__Задание и требования__
Перепишите без изменений строки от строки с «You are a computer-use agent. This» до строки с «(x=200, y=863)» включительно. Изображения в ответ не включайте.
───── Данные
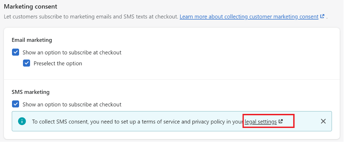
Task: Open the legal settings link
Action: 261,122
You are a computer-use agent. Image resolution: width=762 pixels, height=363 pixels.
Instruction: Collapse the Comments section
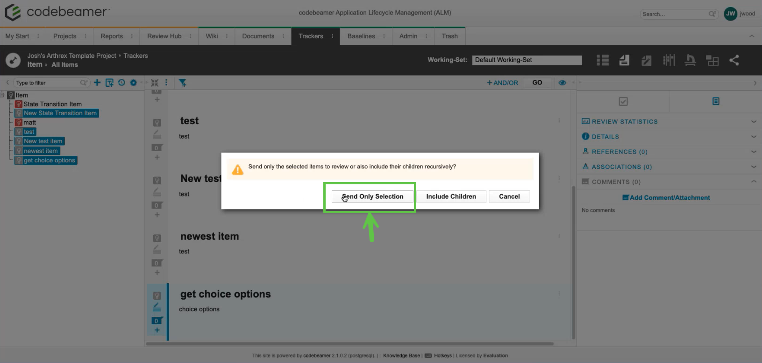pyautogui.click(x=753, y=182)
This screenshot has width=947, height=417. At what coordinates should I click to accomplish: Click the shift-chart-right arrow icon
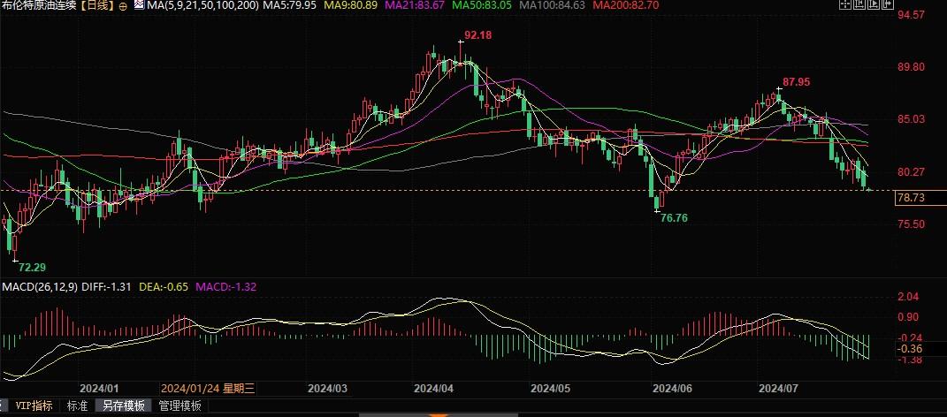(x=874, y=4)
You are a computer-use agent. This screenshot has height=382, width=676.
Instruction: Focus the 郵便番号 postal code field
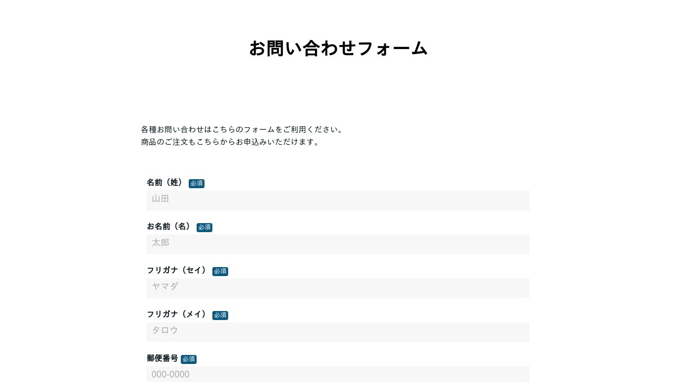(x=338, y=374)
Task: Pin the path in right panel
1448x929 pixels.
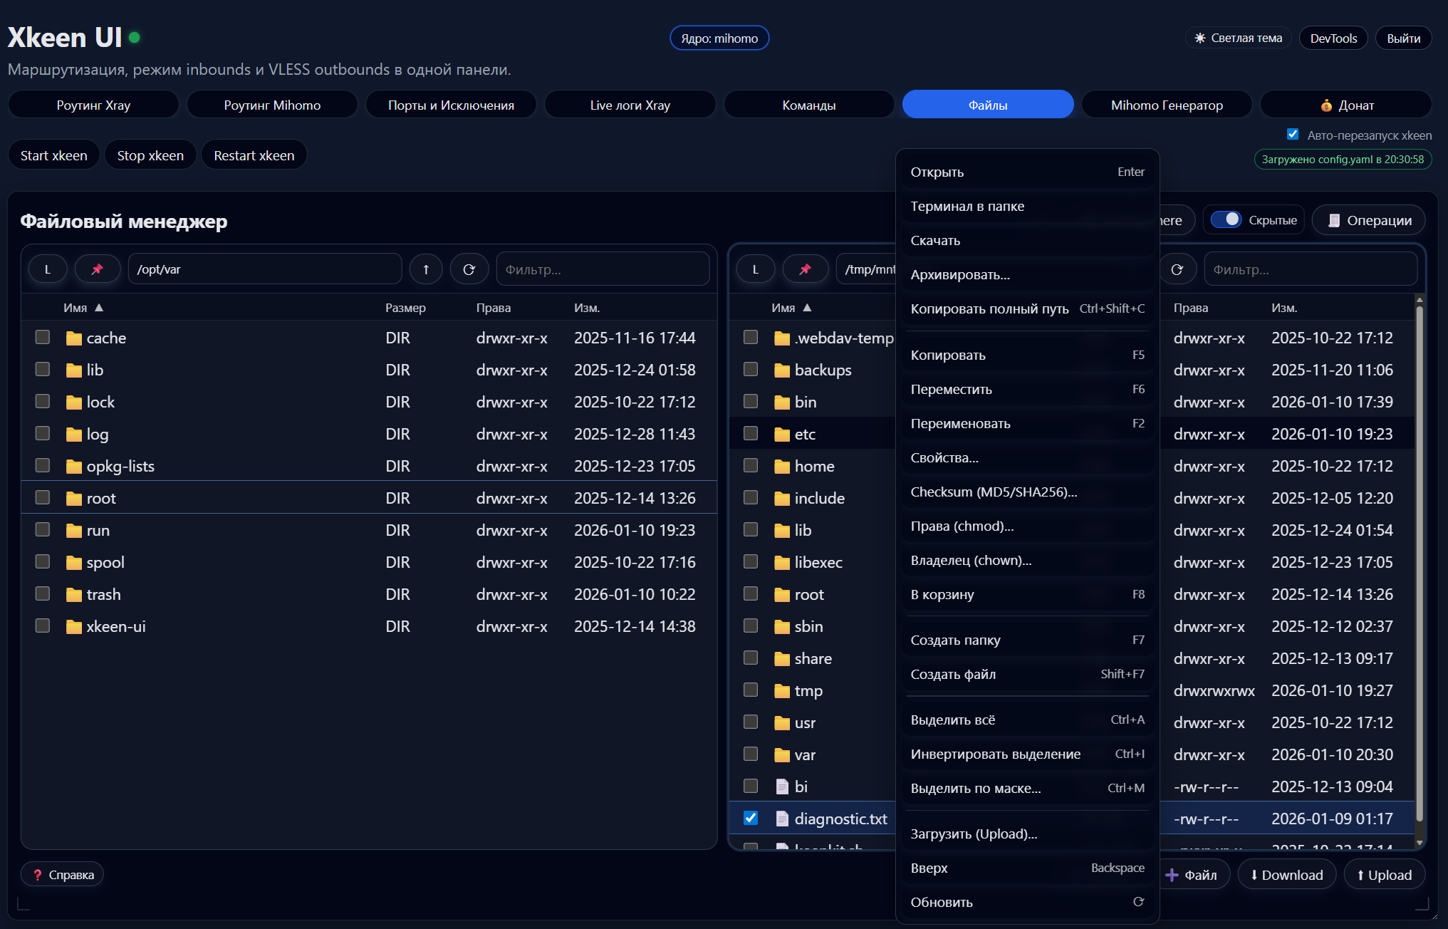Action: 806,269
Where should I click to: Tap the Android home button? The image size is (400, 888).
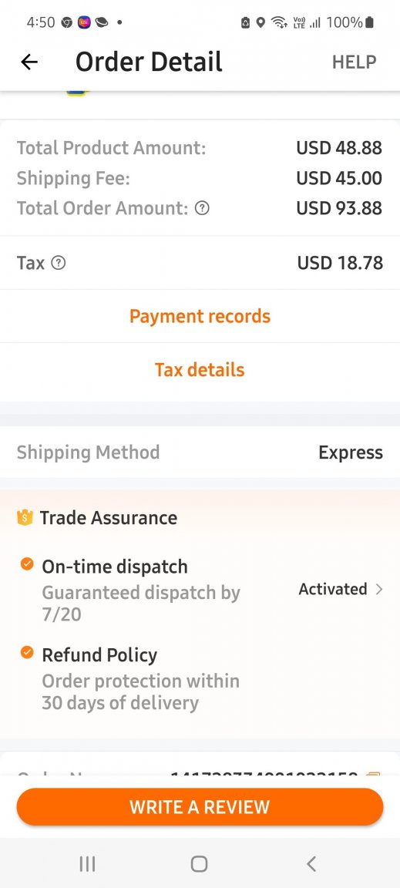(x=200, y=863)
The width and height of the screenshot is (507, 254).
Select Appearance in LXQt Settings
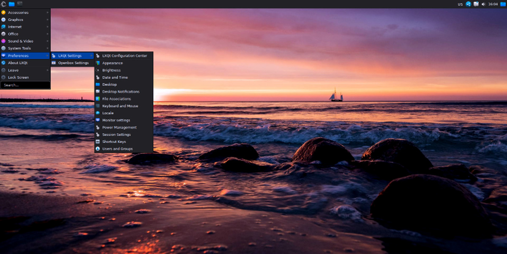click(112, 63)
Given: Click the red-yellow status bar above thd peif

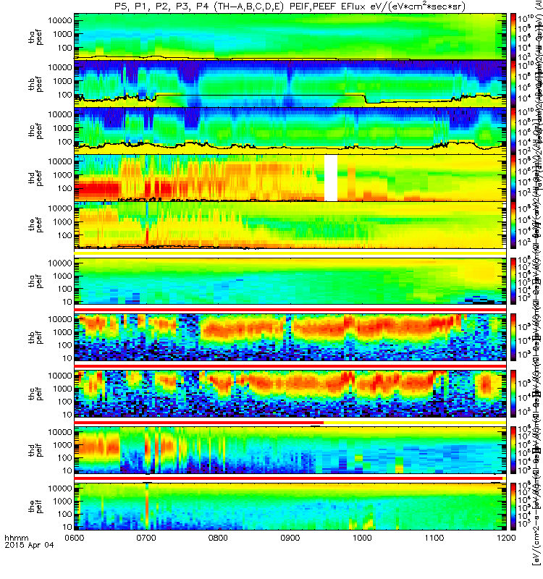Looking at the screenshot, I should coord(290,423).
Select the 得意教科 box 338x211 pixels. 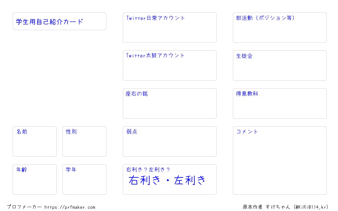(x=280, y=104)

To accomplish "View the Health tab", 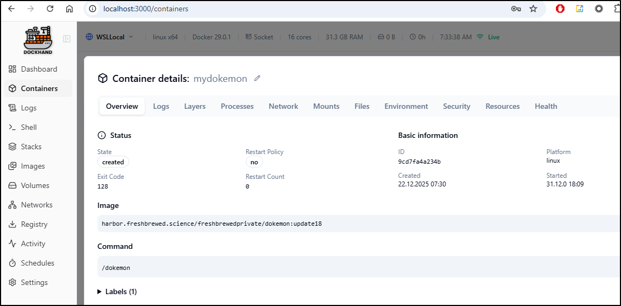I will click(x=546, y=106).
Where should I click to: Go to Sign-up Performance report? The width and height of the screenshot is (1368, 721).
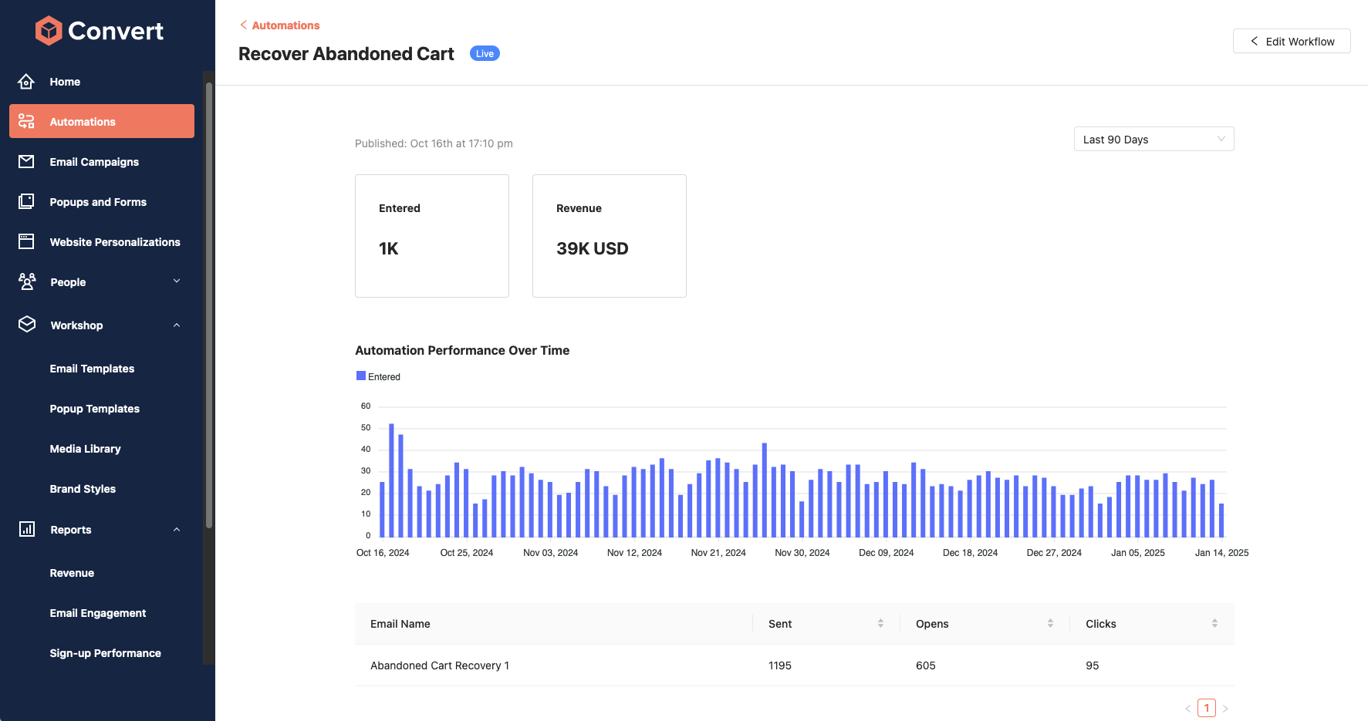point(105,653)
──────────
__Выполненное задание__
You are a computer-use agent. This screenshot has height=382, width=676.
Instruction: Focus the 郵便番号 postal code field
(x=338, y=374)
Task: Pin the path in right panel
1448x929 pixels.
Action: 806,269
Where should I click to: Tap the Android home button? The image size is (400, 888).
(x=200, y=863)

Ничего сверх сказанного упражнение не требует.